───── EXTRACTED RECORDS

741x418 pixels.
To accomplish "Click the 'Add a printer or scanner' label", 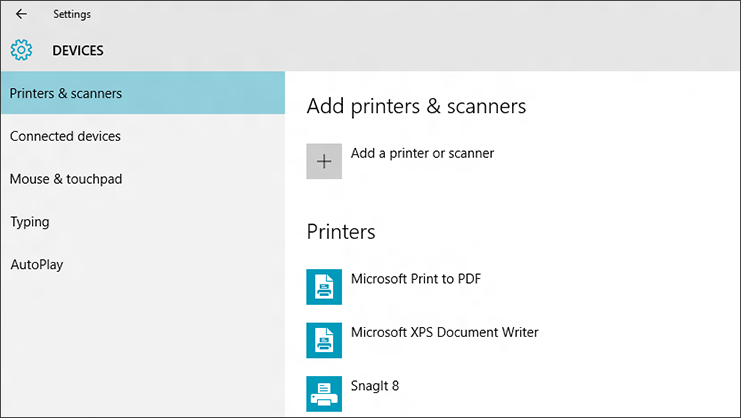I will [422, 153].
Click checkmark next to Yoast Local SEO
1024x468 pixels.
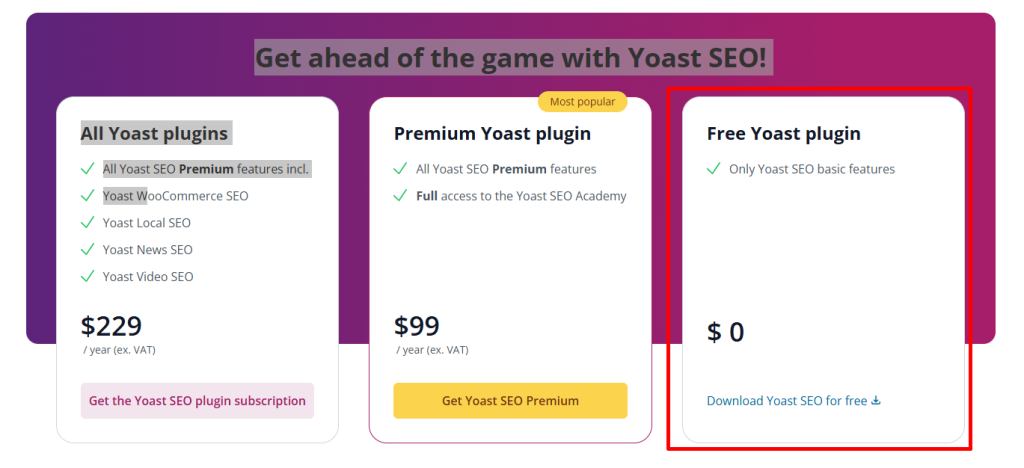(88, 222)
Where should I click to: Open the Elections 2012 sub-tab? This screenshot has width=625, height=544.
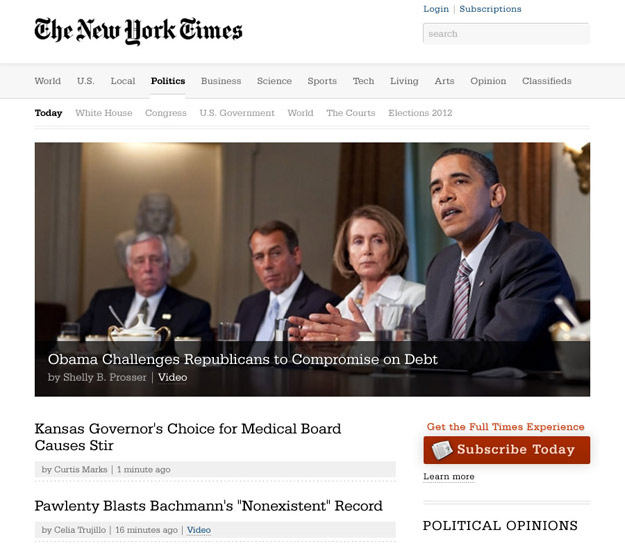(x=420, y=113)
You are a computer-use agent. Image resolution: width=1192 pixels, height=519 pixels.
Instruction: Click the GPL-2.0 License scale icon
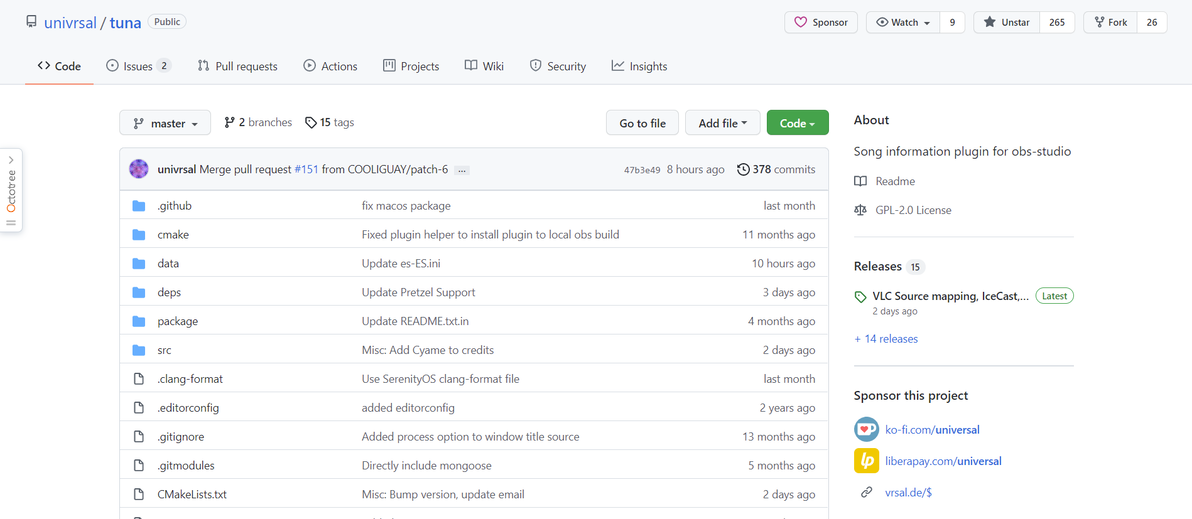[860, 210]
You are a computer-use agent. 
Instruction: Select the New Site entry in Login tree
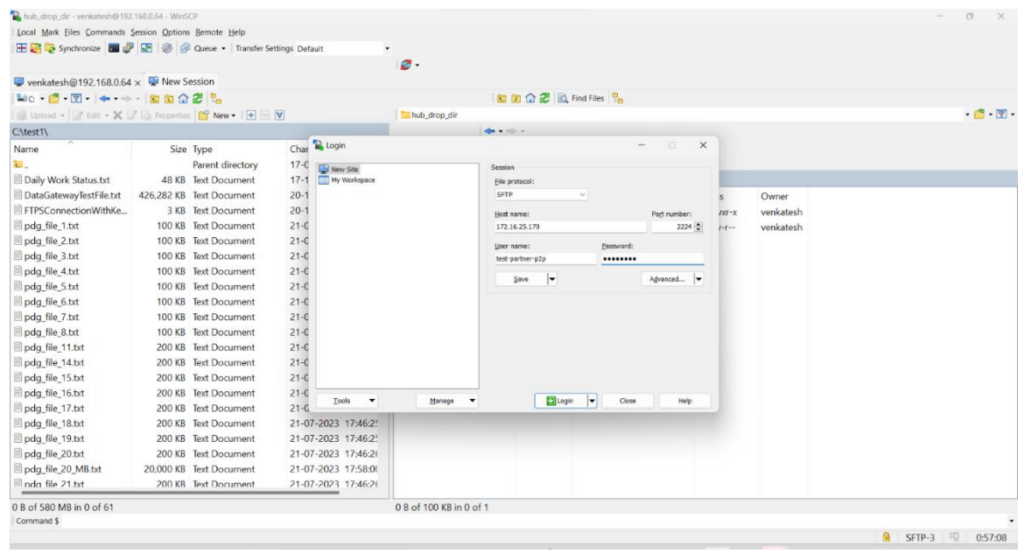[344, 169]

──────────
───── EXTRACTED RECORDS

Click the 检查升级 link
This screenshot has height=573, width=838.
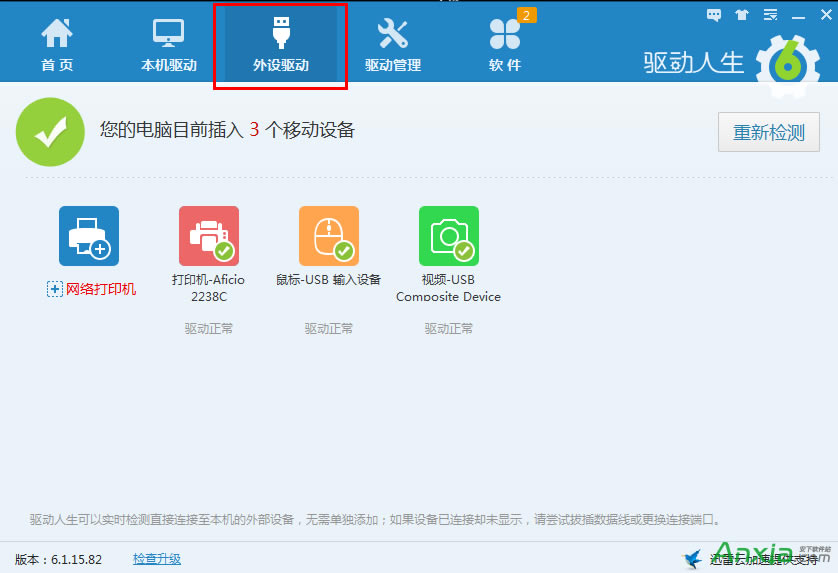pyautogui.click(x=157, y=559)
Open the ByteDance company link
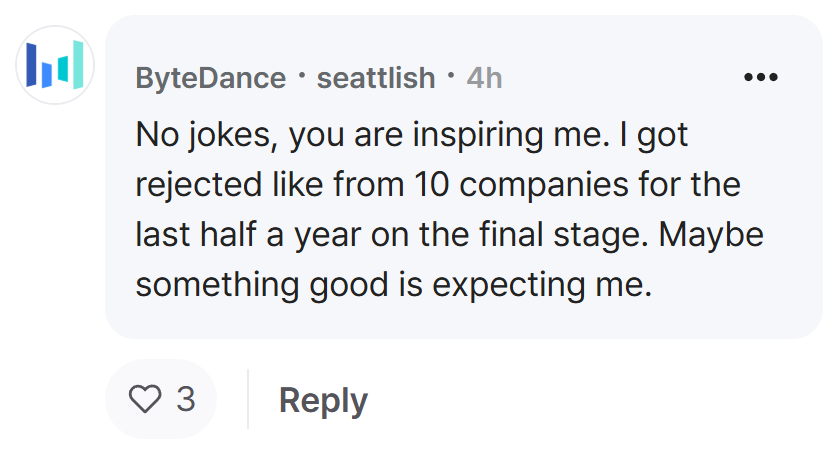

──────────

## EXERCISE AIM
Tell how many lines above include "computer", and add no other text.

## EXERCISE ANSWER
2